George Richards Minot December 2, 1885 – February 25, 1950 was an American medical researcher who shared the 1934 Nobel Prize with George Hoyt Whipple and William P. Murphy for their pioneering work on pernicious anemia.
George Richards Minot was born in Boston, Massachusetts. He came from a medical family; his father was physician James Jackson Minot 1853–1938. One of his great-grandfathers was James Jackson 1777–1867, co-founder of Massachusetts General Hospital. He was namesake of his great-great-grandfather George Richards Minot 1758–1802. His mother was Elizabeth Whitney. His father’s cousin was anatomist Charles Sedgwick Minot 1852–1914.
He completed his A.B. in 1908 and his M.D. in 1912 from Harvard University. Between 1914 to 1915, George Minot was appointed Assistant in Medicine at the Johns Hopkins University in Baltimore, MD. In 1915, he was appointed Assistant in Medicine at the Harvard Medical School. Minot won the 1934 Nobel Prize in Physiology or Medicine with William P. Murphy and George H. Whipple for their work in the study of anemia. George Minot, working with William Murphy, described an effective treatment for pernicious anemia with liver which is high in vitamin B12.

◆ DATASET EXCERPT:
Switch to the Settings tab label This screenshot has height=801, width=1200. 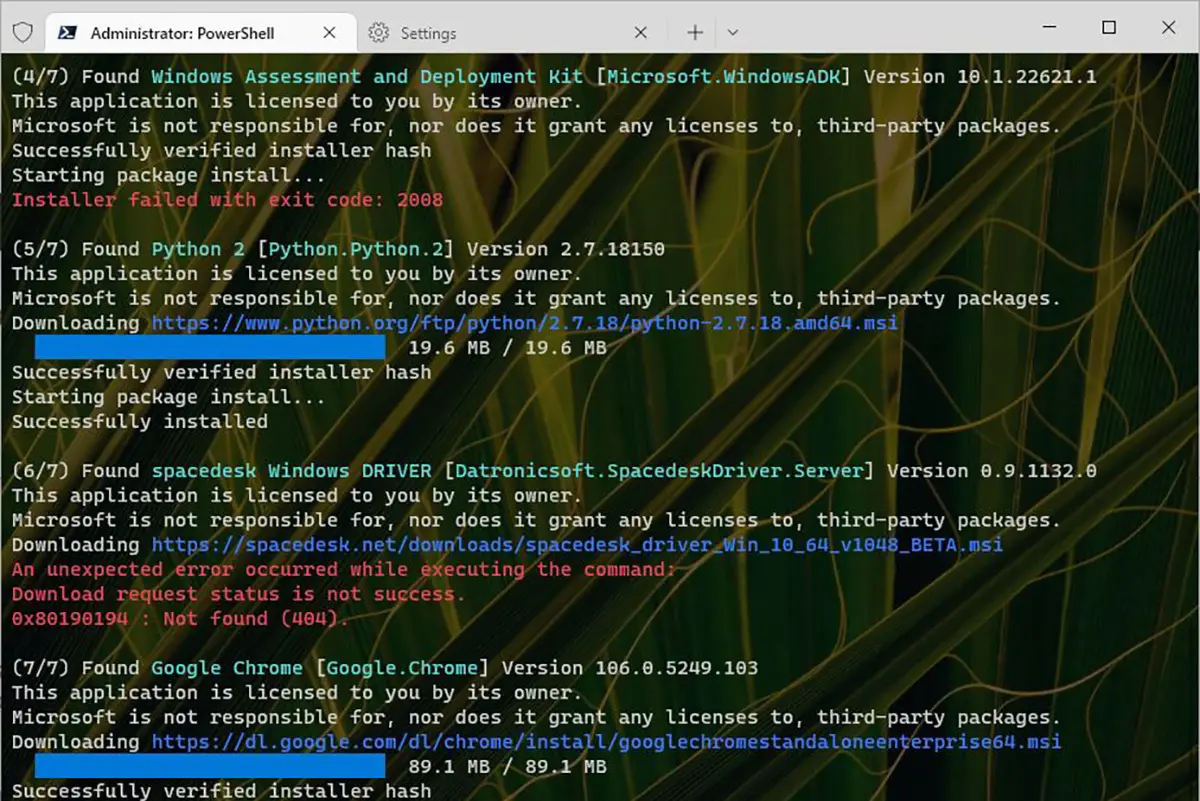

◆ TASK DETAILS: Carry on the biographical text about George Richards Minot, starting right after its last sentence.

◆ ANSWER SECTION:
Minot had diabetes mellitus, which was a uniformly fatal disease during the early part of his life. Dr. William Castle observed that Banting and Best’s 1921 discovery of insulin not only transformed diabetes treatment, but, by keeping Minot alive, was therefore also responsible for the discovery of a cure for pernicious anemia.
Minot died February 25, 1950. He was a Unitarian.
George Minot developed diabetes in 1921. His condition worsened until 1923, when insulin became available. Minot was one of the first patients treated with insulin, and it gave him a new lease on life. In 1947 Minot suffered a severe stroke that left him partially paralyzed and he died three years later.